A couple of things to cover before anyone starts this.

You will lose the mute function on your stereo since that is a function of the chip that you will be removing.
I highly reccommend a very bright light to work with, what you are soldering is very small wire and it is easy to bridge two solder pads and make an accidental short.

It is likely that you will burn yourself or get very frustrated at some point during this.

If you are still interested in this then read on.

You need 4 Chassis mount RCA jacks that you can pick up off of eBay.
1 ethernet cable


I've taken some photos along the way.

https://picasaweb.google.com/1172310...eat=directlink

The arrows point to the screws that you need to remove to get to the main board on the radio while the circles show snap tabs that you need to pry up to get the front face off.

After you have removed the mainboard and the heatsink you will want to desolder/cut and remove the longer of the two chips.
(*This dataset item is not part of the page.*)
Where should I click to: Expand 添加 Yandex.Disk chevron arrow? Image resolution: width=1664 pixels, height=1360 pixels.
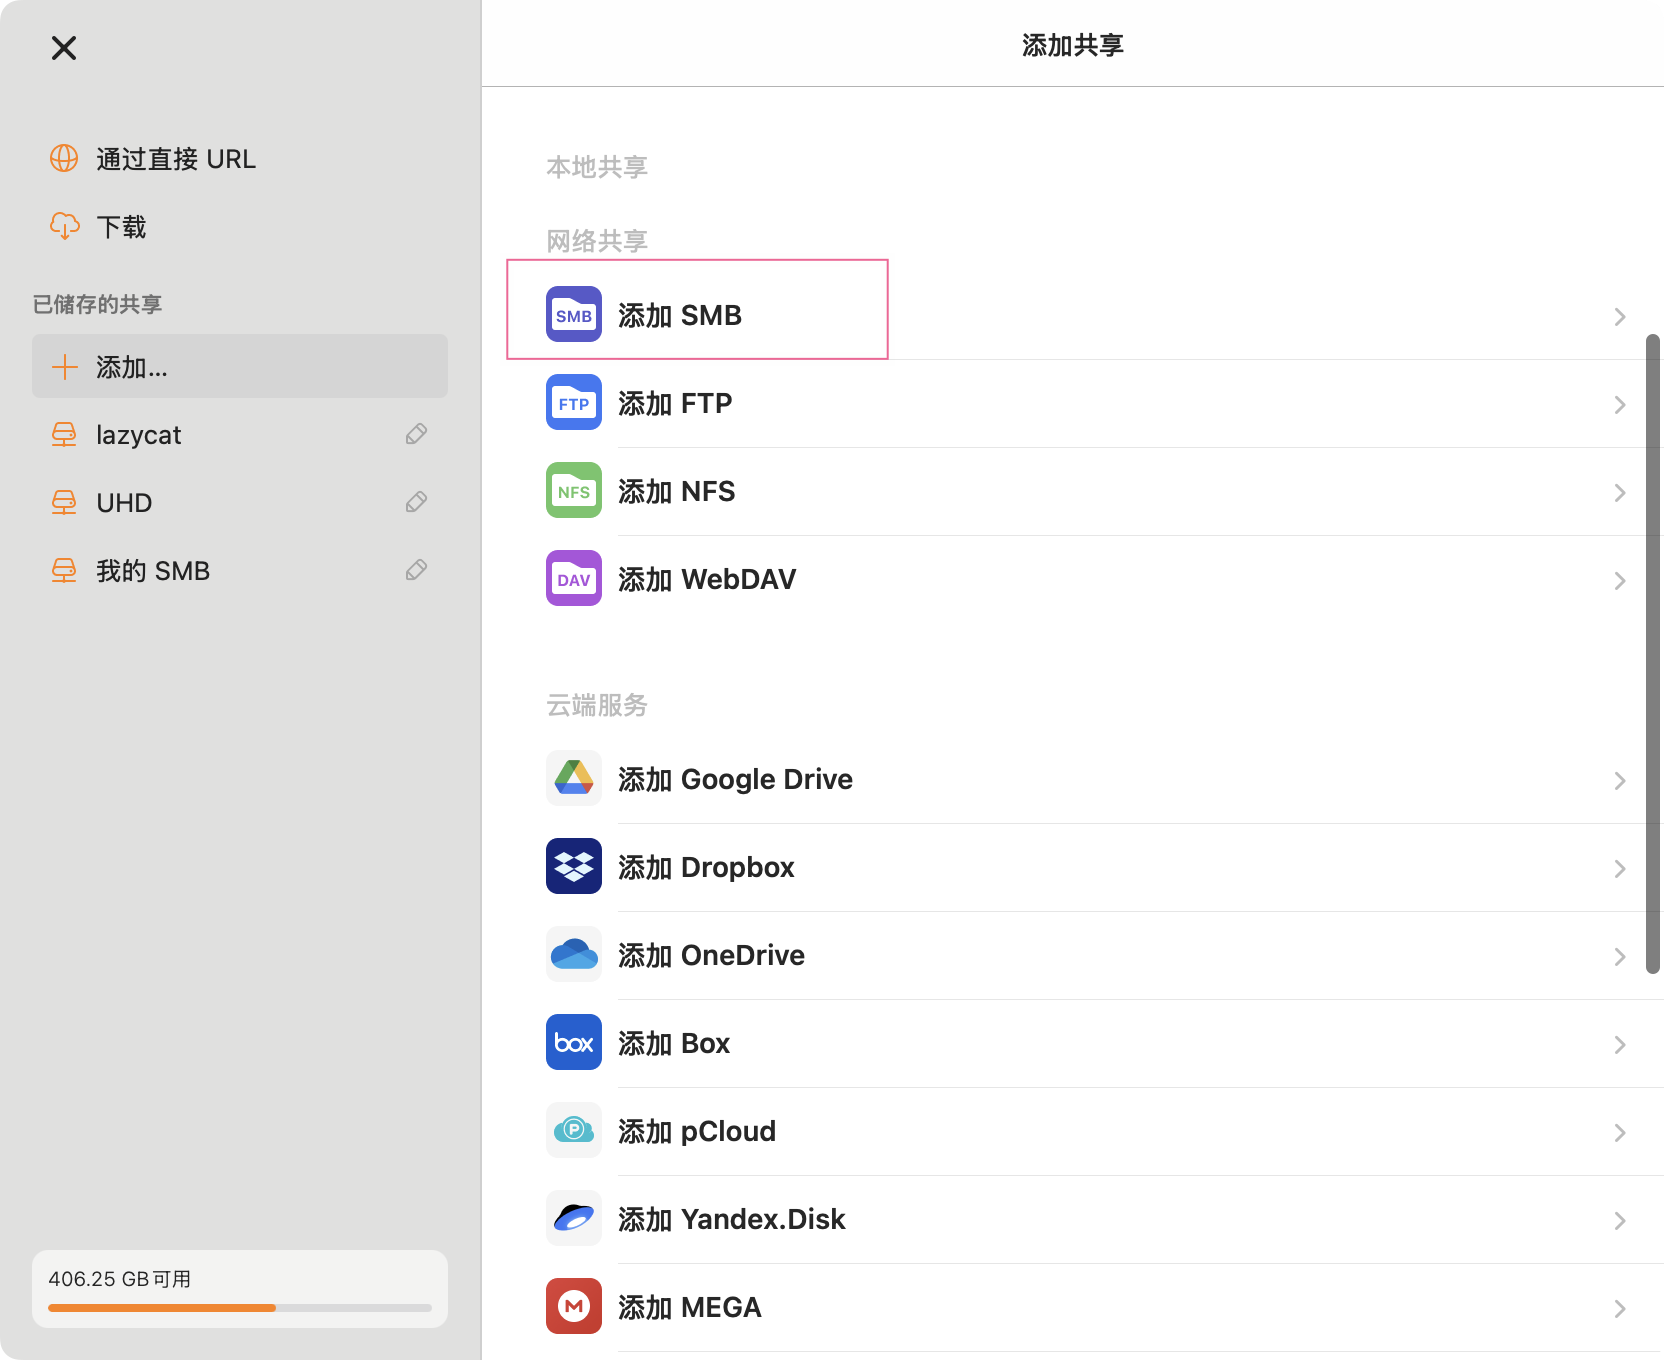click(1619, 1220)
I used some small side-cutters to cut the chip off and the used the soldering iron to remove the leftovers of the pins.

I took some ethernet cable and cut it up since it is both cheap and it is a twisted pair setup, which makes it less susceptible to electronic noise. 4 or 5 inches is a good length to work with, it doesn't occupy too much space in the radio and it will allow you to assemble the mainboard back into the case without too much headache.
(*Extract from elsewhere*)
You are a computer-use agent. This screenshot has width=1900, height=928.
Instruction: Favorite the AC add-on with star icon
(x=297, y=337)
Open up the data sheet and scroll down to page 2/9, this is where most of the info you need is. Also be sure you take note of the orientation of the chip when you remove it so you know where to solder the wires to.

Take the ethernet cable and solder the solid colored wires onto IN1, IN2, IN3, and IN4. This is the audio coming from the mainboard to the amplifier chip.

Here comes the tricky part, the chip only needs to share one ground for all of the inputs but you have four rca jacks to ground. What you will end up doing is soldering one of the white wires with the colored tracer to the spot labeled S-GND on pg 2/9. From there you will splice the remaining white -traced wires to the one soldered to S-GND.

After you have drilled the holes in the case, go ahead and install the RCA jacks and tighten them down, you will have a hard time getting tools in there after you have soldered the wires on so it's really now or never. I installed the white insulators between the body of the radio and the jacks but if I have some floating ground issues I will probably go in and solder a wire from the radio chassis to the jacks

The solid colored wires go to the center protrusion on the RCA jack and the white/traced wires go to the rings.

After that it is a matter of reassembly and testing. Which if someone has the pin-out of the back radio connector I could go ahead and check this out before I give everyone the green light to do it to their own radios. That's what I have gotten done so far and i will clean this up when I am not so tired.